What Risk Does Debt Bring?
Debt is a tool to help businesses grow, but if a business is incapable of paying off its lenders, then it exists at their mercy. If things get really bad, the lenders can take control of the business. However, a more usual (but still expensive) situation is where a company must dilute shareholders at a cheap share price simply to get debt under control. Of course, plenty of companies use debt to fund growth, without any negative consequences. The first thing to do when considering how much debt a business uses is to look at its cash and debt together.
Check out our latest analysis for Guangdong Hongda Holdings Group
How Much Debt Does Guangdong Hongda Holdings Group Carry?
As you can see below, Guangdong Hongda Holdings Group had CN¥3.96b of debt, at June 2024, which is about the same as the year before. You can click the chart for greater detail. On the flip side, it has CN¥3.23b in cash leading to net debt of about CN¥732.1m.

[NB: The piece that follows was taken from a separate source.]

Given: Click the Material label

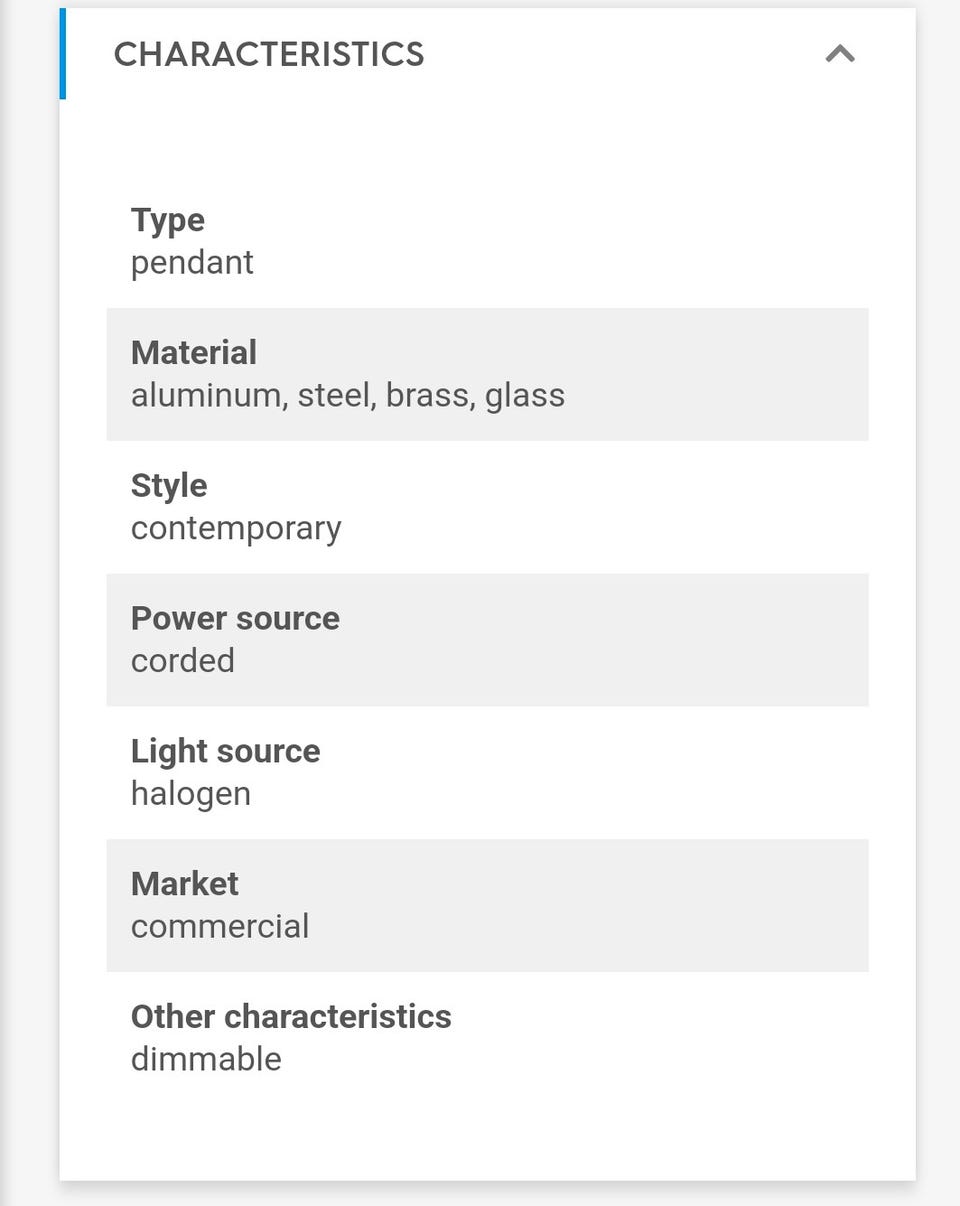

How Strong Is Guangdong Hongda Holdings Group's Balance Sheet?
We can see from the most recent balance sheet that Guangdong Hongda Holdings Group had liabilities of CN¥5.70b falling due within a year, and liabilities of CN¥3.13b due beyond that. On the other hand, it had cash of CN¥3.23b and CN¥5.13b worth of receivables due within a year. So its liabilities total CN¥479.2m more than the combination of its cash and short-term receivables.
Given Guangdong Hongda Holdings Group has a market capitalization of CN¥19.2b, it's hard to believe these liabilities pose much threat. Having said that, it's clear that we should continue to monitor its balance sheet, lest it change for the worse.

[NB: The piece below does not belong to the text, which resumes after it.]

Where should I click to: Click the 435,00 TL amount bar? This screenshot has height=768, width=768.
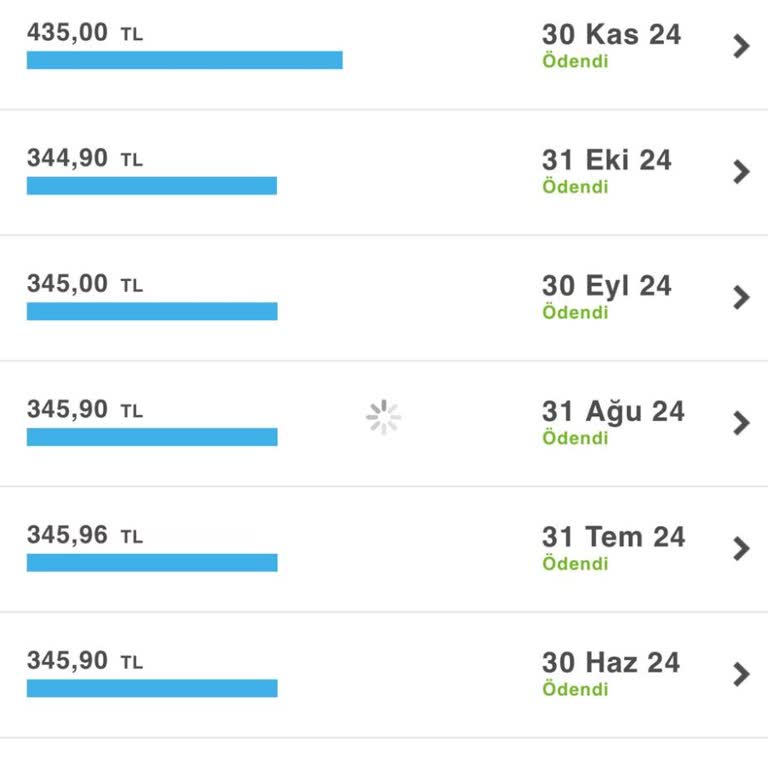(x=184, y=60)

We use two main ratios to inform us about debt levels relative to earnings. The first is net debt divided by earnings before interest, tax, depreciation, and amortization (EBITDA), while the second is how many times its earnings before interest and tax (EBIT) covers its interest expense (or its interest cover, for short). This way, we consider both the absolute quantum of the debt, as well as the interest rates paid on it.

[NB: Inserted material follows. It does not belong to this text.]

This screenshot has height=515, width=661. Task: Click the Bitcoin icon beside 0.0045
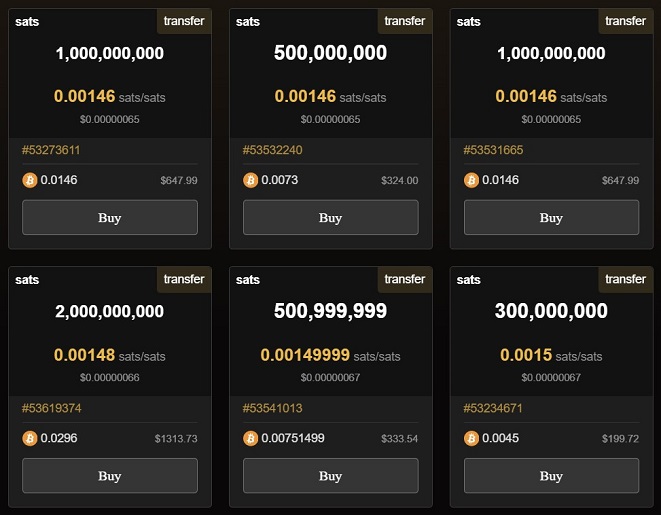pyautogui.click(x=471, y=438)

Guangdong Hongda Holdings Group has net debt of just 0.45 times EBITDA, suggesting it could ramp leverage without breaking a sweat. But the really cool thing is that it actually managed to receive more interest than it paid, over the last year. So it's fair to say it can handle debt like a hotshot teppanyaki chef handles cooking. Another good sign is that Guangdong Hongda Holdings Group has been able to increase its EBIT by 23% in twelve months, making it easier to pay down debt. There's no doubt that we learn most about debt from the balance sheet. But it is future earnings, more than anything, that will determine Guangdong Hongda Holdings Group's ability to maintain a healthy balance sheet going forward. So if you're focused on the future you can check out this free report showing analyst profit forecasts.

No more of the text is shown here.